Data are presented as mean±SE. (A) TA. (B) SOL. (C) GAS. TA, tibialis anterior; SOL, soleus; GAS, gastrocnemius; IM, immobilization; IM, immobilization; CON, contralateral control. *p<0.05 vs. CON by two-sample t-test (n=3 rats).


Fig. 2.

Reduction in final body weight and fat mass through UA supplementation with exercise.

Rats were given UA and/or performed treadmill exercise for 8 weeks. Data are presented as mean±SE. (A, B) Initial and final body weights were measured before immobilization and before sacrifice (n=7 rats per group). (C, D) Weight of epididymal and retroperitoneal fat pads (n=6 rats per group). SED, sedentary; UA, ursolic acid; EX, exercise; UEX, ursolic acid plus exercise. *p<0.05, one-way analysis of variance.


Fig. 3.

Improvement in atrophied hind limb muscle mass through UA supplementation with treadmill exercise.

(A) Skeletal muscle atrophy of the TA, SOL, and GAS induced by IM is expressed in percentage of difference from the contralateral CON leg (non-immobilized). Data are presented as mean±SE. *p<0.05, one-way analysis of variance. (B) Micro-computed tomography (CT) scans of a rat hind limb. Lateral view of a whole limb (top) and mid-tibial transverse micro-CT scans of the same rat hind limb (bottom). TA, tibialis anterior; SOL, soleus; GAS, gastrocnemius; IM, immobilization; CON, control; SED, sedentary; UA, ursolic acid; EX, exercise; UEX, ursolic acid plus exercise.


Fig. 4.

Reduction in atrophic gene expression through concurrent low-intensity treadmill exercise and UA treatment.

Relative mRNA expression levels of atrophy- (A) and hypertrophy- (B) related genes and the content of atrophy- (C) and hypertrophy- (D) related protein after 8 weeks of treatment in the gastrocnemius muscle (n=6 rats per group).

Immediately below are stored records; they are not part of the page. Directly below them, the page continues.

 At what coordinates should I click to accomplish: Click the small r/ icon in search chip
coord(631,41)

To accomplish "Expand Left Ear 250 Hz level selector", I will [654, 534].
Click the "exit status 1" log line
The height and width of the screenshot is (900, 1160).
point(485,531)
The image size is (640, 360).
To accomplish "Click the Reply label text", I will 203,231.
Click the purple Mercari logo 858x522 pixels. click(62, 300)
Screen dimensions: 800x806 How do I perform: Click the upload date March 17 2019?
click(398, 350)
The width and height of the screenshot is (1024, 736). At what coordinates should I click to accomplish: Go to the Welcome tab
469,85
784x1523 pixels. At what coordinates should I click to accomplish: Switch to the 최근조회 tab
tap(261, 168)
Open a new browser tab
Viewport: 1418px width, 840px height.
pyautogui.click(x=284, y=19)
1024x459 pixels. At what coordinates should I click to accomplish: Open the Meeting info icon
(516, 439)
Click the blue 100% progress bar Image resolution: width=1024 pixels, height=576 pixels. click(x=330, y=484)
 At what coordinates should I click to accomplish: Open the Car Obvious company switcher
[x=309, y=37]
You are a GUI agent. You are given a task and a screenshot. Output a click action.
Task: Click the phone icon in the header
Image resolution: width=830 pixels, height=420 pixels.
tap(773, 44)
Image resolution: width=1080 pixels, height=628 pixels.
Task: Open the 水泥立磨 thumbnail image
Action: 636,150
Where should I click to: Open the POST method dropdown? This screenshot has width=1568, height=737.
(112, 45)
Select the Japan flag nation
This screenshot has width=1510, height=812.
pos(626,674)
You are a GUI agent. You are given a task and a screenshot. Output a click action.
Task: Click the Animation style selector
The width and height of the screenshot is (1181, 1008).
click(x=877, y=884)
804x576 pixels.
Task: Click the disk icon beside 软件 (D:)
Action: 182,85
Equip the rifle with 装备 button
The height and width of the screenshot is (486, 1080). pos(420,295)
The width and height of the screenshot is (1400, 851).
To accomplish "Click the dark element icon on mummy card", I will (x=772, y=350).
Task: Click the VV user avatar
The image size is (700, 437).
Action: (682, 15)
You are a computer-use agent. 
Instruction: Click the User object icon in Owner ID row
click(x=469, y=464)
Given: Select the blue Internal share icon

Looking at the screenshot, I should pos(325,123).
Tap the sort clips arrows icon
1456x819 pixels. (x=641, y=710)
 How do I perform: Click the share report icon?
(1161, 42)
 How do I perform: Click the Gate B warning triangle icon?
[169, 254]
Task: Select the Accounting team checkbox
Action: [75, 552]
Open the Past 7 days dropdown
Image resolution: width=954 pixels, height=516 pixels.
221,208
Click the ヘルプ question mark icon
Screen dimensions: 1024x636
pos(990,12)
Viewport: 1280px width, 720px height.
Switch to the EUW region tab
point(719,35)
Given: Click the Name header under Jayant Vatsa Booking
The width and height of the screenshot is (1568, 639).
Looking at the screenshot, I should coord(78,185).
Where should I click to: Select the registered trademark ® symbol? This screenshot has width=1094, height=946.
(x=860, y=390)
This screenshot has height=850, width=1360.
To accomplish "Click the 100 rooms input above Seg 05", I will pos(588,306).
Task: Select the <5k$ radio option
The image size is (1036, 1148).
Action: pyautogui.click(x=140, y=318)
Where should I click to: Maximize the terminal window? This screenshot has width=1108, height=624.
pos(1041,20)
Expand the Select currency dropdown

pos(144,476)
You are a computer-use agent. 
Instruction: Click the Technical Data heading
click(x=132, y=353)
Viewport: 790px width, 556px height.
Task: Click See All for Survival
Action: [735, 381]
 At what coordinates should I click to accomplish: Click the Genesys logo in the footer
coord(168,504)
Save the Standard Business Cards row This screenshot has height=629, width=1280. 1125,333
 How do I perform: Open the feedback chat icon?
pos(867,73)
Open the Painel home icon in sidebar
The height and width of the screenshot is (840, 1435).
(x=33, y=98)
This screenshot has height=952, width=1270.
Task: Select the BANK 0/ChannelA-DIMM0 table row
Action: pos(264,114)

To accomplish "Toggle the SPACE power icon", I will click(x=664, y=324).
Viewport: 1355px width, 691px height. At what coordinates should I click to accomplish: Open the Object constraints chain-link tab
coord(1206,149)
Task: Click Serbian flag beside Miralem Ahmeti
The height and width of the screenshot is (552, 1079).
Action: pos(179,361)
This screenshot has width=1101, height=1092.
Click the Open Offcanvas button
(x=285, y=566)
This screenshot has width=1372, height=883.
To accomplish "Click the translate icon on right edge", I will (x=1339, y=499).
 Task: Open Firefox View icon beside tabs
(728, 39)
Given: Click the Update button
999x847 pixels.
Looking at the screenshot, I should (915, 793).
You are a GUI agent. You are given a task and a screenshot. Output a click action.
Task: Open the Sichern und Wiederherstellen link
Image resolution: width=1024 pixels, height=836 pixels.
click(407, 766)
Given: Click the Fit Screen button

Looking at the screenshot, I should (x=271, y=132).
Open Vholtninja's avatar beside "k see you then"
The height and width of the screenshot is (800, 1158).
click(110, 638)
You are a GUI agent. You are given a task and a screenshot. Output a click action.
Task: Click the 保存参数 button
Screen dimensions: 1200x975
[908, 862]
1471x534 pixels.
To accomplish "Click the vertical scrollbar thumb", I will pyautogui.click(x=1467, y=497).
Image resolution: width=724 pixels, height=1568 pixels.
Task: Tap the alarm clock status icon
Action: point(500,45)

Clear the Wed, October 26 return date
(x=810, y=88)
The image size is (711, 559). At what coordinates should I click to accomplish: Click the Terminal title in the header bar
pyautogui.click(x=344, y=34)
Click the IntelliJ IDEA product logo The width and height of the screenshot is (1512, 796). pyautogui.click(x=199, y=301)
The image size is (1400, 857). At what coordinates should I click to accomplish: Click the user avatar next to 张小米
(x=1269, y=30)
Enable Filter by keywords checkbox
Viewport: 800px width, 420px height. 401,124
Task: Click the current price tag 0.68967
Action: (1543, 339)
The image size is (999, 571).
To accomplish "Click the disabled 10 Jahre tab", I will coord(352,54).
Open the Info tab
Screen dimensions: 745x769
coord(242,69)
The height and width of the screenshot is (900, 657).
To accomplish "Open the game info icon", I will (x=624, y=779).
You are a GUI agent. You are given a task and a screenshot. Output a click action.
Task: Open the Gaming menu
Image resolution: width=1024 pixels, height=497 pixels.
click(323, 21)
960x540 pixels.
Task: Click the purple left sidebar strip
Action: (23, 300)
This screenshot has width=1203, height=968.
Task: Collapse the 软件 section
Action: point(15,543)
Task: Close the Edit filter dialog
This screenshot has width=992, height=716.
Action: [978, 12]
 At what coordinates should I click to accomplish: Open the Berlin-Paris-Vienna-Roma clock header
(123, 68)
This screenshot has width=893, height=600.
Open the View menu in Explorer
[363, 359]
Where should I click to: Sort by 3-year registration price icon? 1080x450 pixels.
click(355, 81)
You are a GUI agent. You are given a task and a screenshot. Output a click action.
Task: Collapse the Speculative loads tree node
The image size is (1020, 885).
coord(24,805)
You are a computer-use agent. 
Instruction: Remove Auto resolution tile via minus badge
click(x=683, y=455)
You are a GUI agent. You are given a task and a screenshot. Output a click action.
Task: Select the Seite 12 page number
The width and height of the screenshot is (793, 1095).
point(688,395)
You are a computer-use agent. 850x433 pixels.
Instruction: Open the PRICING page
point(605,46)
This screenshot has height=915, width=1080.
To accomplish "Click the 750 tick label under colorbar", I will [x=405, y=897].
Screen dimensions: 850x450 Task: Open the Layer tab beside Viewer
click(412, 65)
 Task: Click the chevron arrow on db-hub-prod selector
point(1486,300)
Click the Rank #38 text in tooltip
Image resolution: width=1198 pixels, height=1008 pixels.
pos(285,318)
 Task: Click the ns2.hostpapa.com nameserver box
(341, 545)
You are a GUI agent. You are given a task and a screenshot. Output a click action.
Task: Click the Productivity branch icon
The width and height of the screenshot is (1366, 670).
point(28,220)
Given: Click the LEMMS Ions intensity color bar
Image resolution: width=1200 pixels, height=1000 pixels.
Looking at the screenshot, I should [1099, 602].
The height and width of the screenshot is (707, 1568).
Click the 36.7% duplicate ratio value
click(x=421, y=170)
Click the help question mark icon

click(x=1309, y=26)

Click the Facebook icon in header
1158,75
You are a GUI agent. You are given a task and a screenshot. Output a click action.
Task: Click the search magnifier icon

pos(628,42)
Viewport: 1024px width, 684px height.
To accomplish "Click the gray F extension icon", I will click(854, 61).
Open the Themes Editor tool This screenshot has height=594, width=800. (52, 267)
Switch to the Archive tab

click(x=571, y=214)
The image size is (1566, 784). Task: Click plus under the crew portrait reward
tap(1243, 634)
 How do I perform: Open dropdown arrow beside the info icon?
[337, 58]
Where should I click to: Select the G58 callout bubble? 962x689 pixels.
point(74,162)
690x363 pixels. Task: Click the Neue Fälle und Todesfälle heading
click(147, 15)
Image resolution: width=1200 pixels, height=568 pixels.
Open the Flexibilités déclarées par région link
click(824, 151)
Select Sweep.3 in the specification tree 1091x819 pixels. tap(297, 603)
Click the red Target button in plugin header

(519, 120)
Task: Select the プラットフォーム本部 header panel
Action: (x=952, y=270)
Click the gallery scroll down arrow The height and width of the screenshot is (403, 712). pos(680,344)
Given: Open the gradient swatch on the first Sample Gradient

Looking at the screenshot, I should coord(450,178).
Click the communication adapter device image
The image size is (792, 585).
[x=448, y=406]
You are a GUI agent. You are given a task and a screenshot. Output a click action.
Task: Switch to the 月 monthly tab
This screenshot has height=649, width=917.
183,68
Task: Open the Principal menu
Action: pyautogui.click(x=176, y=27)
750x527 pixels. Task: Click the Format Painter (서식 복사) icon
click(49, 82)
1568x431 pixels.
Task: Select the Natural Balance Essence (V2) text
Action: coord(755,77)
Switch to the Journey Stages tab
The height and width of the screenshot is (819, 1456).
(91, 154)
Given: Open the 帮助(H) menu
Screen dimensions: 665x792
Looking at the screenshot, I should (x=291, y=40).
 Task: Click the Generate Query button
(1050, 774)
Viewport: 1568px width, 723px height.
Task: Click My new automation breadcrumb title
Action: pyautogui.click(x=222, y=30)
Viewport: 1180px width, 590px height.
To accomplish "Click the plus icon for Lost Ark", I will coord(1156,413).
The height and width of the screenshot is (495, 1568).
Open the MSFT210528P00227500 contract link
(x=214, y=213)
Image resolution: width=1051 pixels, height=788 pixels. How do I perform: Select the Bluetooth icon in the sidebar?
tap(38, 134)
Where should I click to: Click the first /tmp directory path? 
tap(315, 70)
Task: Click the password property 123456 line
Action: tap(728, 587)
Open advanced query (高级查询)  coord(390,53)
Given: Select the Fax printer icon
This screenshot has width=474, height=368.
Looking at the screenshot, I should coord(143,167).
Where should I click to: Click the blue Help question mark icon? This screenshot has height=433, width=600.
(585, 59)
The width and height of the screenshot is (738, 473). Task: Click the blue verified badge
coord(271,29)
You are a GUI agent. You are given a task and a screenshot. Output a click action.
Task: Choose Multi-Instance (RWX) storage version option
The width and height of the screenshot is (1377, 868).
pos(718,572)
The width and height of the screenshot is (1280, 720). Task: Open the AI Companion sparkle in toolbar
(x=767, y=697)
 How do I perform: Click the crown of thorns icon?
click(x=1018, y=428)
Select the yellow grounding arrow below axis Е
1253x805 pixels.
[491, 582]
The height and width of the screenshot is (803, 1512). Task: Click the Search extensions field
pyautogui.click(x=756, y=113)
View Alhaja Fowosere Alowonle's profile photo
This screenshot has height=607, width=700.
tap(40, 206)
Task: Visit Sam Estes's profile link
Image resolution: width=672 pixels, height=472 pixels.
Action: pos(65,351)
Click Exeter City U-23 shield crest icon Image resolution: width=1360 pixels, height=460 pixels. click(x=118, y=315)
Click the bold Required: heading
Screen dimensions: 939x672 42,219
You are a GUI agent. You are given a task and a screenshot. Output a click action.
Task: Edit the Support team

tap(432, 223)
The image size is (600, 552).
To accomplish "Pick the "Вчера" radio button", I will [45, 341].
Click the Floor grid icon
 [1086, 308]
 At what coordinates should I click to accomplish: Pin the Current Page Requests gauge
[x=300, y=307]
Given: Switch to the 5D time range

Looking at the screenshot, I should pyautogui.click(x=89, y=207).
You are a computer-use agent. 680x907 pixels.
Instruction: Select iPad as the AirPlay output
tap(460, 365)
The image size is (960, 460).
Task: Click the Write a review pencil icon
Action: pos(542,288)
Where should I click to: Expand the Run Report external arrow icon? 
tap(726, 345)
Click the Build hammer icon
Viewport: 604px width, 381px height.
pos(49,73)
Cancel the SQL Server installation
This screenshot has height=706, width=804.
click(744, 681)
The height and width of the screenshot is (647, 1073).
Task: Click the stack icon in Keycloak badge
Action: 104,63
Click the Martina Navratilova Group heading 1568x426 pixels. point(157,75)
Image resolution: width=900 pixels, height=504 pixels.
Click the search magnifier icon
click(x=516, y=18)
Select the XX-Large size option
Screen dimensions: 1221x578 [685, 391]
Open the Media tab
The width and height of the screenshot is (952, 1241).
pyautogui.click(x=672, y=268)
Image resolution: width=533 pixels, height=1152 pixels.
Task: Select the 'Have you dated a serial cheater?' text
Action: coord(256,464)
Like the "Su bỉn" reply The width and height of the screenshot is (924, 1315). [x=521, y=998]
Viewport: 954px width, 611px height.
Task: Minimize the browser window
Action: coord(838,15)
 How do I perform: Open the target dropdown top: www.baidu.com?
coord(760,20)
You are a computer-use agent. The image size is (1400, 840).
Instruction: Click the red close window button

Signals were quantified and normalized against the contralateral CON leg (non-immobilized). Data are presented as mean±SE. *p<0.05, one-way analysis of variance. CON, control; SED, sedentary; UA, ursolic acid; EX, exercise; UEX, ursolic acid plus exercise.


Fig. 5.

Increased endurance capacity from treadmill exercise, but not ursolic acid, after 8 weeks of treatment.

Endurance capacity was me asured using a treadmill after 8 weeks. Data are presented as mean±SE (n=6 rats per group). *p<0.05, one-way analysis of variance.